To do
Reproduce the listing below, substituting "screen assistant" for "GUI agent" everywhere it occurs and keeping everything else the same.

____ Given data

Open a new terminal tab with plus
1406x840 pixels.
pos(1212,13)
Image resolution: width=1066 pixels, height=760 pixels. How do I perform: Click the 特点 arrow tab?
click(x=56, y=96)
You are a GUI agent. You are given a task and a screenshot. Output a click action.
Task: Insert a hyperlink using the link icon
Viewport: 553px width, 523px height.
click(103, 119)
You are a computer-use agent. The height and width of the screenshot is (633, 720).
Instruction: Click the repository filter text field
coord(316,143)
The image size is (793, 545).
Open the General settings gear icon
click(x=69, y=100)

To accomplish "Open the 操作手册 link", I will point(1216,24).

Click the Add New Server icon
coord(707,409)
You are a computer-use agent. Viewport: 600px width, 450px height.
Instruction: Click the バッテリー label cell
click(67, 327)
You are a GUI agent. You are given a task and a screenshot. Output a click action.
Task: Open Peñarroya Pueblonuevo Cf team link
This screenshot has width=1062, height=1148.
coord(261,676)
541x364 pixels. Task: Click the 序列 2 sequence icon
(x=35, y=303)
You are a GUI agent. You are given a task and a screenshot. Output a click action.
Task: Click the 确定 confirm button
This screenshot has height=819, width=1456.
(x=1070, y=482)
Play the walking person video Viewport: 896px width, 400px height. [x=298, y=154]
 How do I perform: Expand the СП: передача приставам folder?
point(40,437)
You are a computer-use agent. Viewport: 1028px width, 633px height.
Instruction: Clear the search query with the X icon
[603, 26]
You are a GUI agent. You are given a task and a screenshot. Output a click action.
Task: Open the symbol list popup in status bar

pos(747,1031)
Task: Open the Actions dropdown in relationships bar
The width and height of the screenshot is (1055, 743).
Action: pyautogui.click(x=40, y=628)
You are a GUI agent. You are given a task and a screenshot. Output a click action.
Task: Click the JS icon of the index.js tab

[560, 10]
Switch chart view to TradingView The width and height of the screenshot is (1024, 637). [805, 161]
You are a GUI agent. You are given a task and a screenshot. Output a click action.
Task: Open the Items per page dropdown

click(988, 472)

________

Answer to the task
Open a new terminal tab with plus
1406x840 pixels.
pos(1212,13)
Image resolution: width=1066 pixels, height=760 pixels. How do I perform: Click the 特点 arrow tab?
click(x=56, y=96)
You are a screen assistant. You are given a task and a screenshot. Output a click action.
Task: Insert a hyperlink using the link icon
Viewport: 553px width, 523px height.
click(103, 119)
You are a computer-use agent. The height and width of the screenshot is (633, 720).
Instruction: Click the repository filter text field
coord(316,143)
The image size is (793, 545).
Open the General settings gear icon
click(x=69, y=100)

To accomplish "Open the 操作手册 link", I will point(1216,24).

Click the Add New Server icon
coord(707,409)
You are a computer-use agent. Viewport: 600px width, 450px height.
Instruction: Click the バッテリー label cell
click(67, 327)
You are a screen assistant. You are given a task and a screenshot. Output a click action.
Task: Open Peñarroya Pueblonuevo Cf team link
This screenshot has width=1062, height=1148.
coord(261,676)
541x364 pixels. Task: Click the 序列 2 sequence icon
(x=35, y=303)
You are a screen assistant. You are given a task and a screenshot. Output a click action.
Task: Click the 确定 confirm button
This screenshot has height=819, width=1456.
(x=1070, y=482)
Play the walking person video Viewport: 896px width, 400px height. [x=298, y=154]
 How do I perform: Expand the СП: передача приставам folder?
point(40,437)
You are a computer-use agent. Viewport: 1028px width, 633px height.
Instruction: Clear the search query with the X icon
[603, 26]
You are a screen assistant. You are given a task and a screenshot. Output a click action.
Task: Open the symbol list popup in status bar

pos(747,1031)
Task: Open the Actions dropdown in relationships bar
The width and height of the screenshot is (1055, 743).
Action: pyautogui.click(x=40, y=628)
You are a screen assistant. You are given a task and a screenshot. Output a click action.
Task: Click the JS icon of the index.js tab

[560, 10]
Switch chart view to TradingView The width and height of the screenshot is (1024, 637). [805, 161]
You are a screen assistant. You are given a task and a screenshot. Output a click action.
Task: Open the Items per page dropdown

click(988, 472)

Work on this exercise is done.